One evening in Chobe National Park in Botswana’s Okavango Delta, we came across a dead elephant, a young bull, in the bush. Alone, collapsed on his side. There were no predator marks on it nor any other animals near it. The scene was spookily quiet. We asked our guide what happened to the elephant, he said perhaps some illness or perhaps just the heat if the elephant had gotten dehydrated, it wasn't uncommon. (in case you’re wondering if it’s hot there, see my post, "A Typical Day") He said we should come back in the morning, the local lion pride would surely be feasting on it by then. The death of this elephant, lying all alone, seemed intolerably sad, although it was nothing more or less than the natural course of a life in the wild.
We drove back to camp at dusk. We could make out lappet-faced vultures and other carrion eaters perched silently on the bare branches of skeleton trees nearby. As night unfurled her cloak around us, their features melted away to become ominous silhouettes in the dusky sky.
The phrase, "the dark heart of nature," kept floating around in my head. This is the first safari I've been on where I noticed so many injuries on the animals and saw so many dead. I've seen some injured zebras before (from lion attacks) and maybe another injury or two, but the beauty of this place, the Okavango Delta, was regularly balanced with the harsh underside of that thriving grace. Is it that I simply saw more animals? That we spent more time in the parks (the longest safari I've been on)? Is it a harsher place? Looking through my photos, even aside from the obvious injuries we saw, I found many animals with smaller wounds and infections. Maybe my camera is just better? Even the little lions in Khwai had boo-boos all over their legs and paws.
Some of these animals I didn't even take a picture of, it felt awkward to capture the suffering. In Savuti, we saw a wild dog with a broken front leg, it was just dangling down uselessly from the completely broken bone. Another guide said a hyena had injured it in a scuffle for food almost a week earlier! And yet that dog was still leading the pack like an alpha on three legs, though it must be in excruciating pain. One of the mornings in Khwai when we were watching the wild dog pups, the entire pack abruptly took off chasing an impala and one little puppy was left behind, looking all around for his mates. Then one more came through the bushes and so it was two of them frantically looking around like precious lost souls; they had expressions of panic on their little faces. I felt so bad for them, they eventually disappeared together into a bush -- at least they had each other. Our guide said the previous year the pack lost all its pups.
The first baboon has a large gash on the underside of its forearm; the second mother baboon is thriving in spite of her injury (or perhaps a deformity since birth).
There was one day in Chobe that I thought of to myself as "the morning of death." We saw two dead elephants -- the one mentioned above and one in the river -- a dead and half-eaten genet on the ground, a dead impala in a tree that a leopard had stashed, a zebra that had been attacked by a lion, his hind quarter just a big square of red raw flesh. And later that night a baby elephant limping and falling behind its mother, putting no weight on its front foot. Our guide said it wouldn't last.
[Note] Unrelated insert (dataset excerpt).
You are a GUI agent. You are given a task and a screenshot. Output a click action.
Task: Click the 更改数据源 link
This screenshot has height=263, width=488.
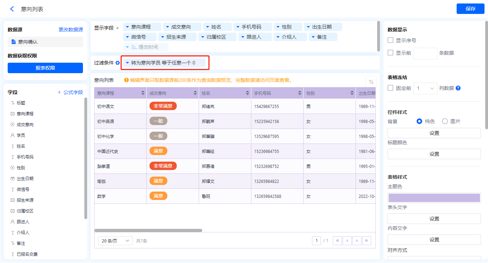pos(71,30)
But I did take pictures of the elephant that collapsed next to the bush. Everyone, including myself, was keen to see the local lions feed on the elephant. Why should we be yearning to witness something so gruesome? We wanted to see the raw side of nature for ourselves; we wanted a proximity to reality, beyond the pretty perfectly-posed animals, to see how they stay alive, watch them feasting with the savagery of an apathetic nature.
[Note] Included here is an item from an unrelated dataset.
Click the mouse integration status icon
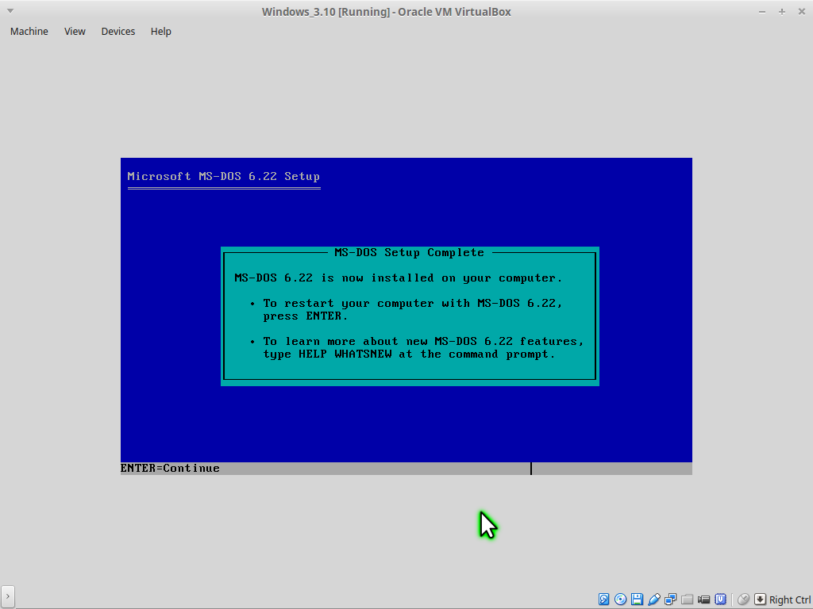The width and height of the screenshot is (813, 609). 743,599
But in the end, it wasn’t savage at all. The young lions were playing with the trunk like a toy and gnawing on the dense tusk. It was hard to be much more upset about that than watching a domestic cat play with an insect or a dead mouse.
It was fascinating to get a sense of scale for the elephant when a lion’s head would practically disappear inside the hole that had been opened up in its neck.
One little cub was bloated into a food coma, his tummy stuffed taut like a balloon. That was downright adorable. He won’t be needing to eat for a few more days!
A hopeful black-backed jackal kept his distance from the lions, waiting patiently for them to leave or fall asleep before stepping in to grab a meal for himself. He stood in the distance and eventually curled into a ball and took a nap to pass the time until it was his turn at the feeding trough.
Seeing the dead elephant the night before lying unmolested, untouched, simply collapsed, from heat or thirst perhaps, was profoundly more sad than seeing it torn and burrowed into, lying partially eaten in the sun. To have fallen alone seems more tragic than to be a part in the proverbial circle of life, the epic dramas that result from the struggle of predator against prey. I was glad to see him taken into this circle.
Still, "the dark heart of nature" kept running through my mind. It still does. Is it a dark heart or an apathetic heart that beats in the wilderness? It seems dark because there is life and therefore joy in death, and we would feel like monsters if we saw human death in the same way. But to be left alone in indifference, for such a majestic animal to decompose and disintegrate, to be embraced only by lifeless forces -- wind, rain, sun -- feels more emotionally brutal. Which is weird that a lack of emotion in the universe evokes a stronger emotion in me. So I guess I'd rather there be a dark heart than no heart.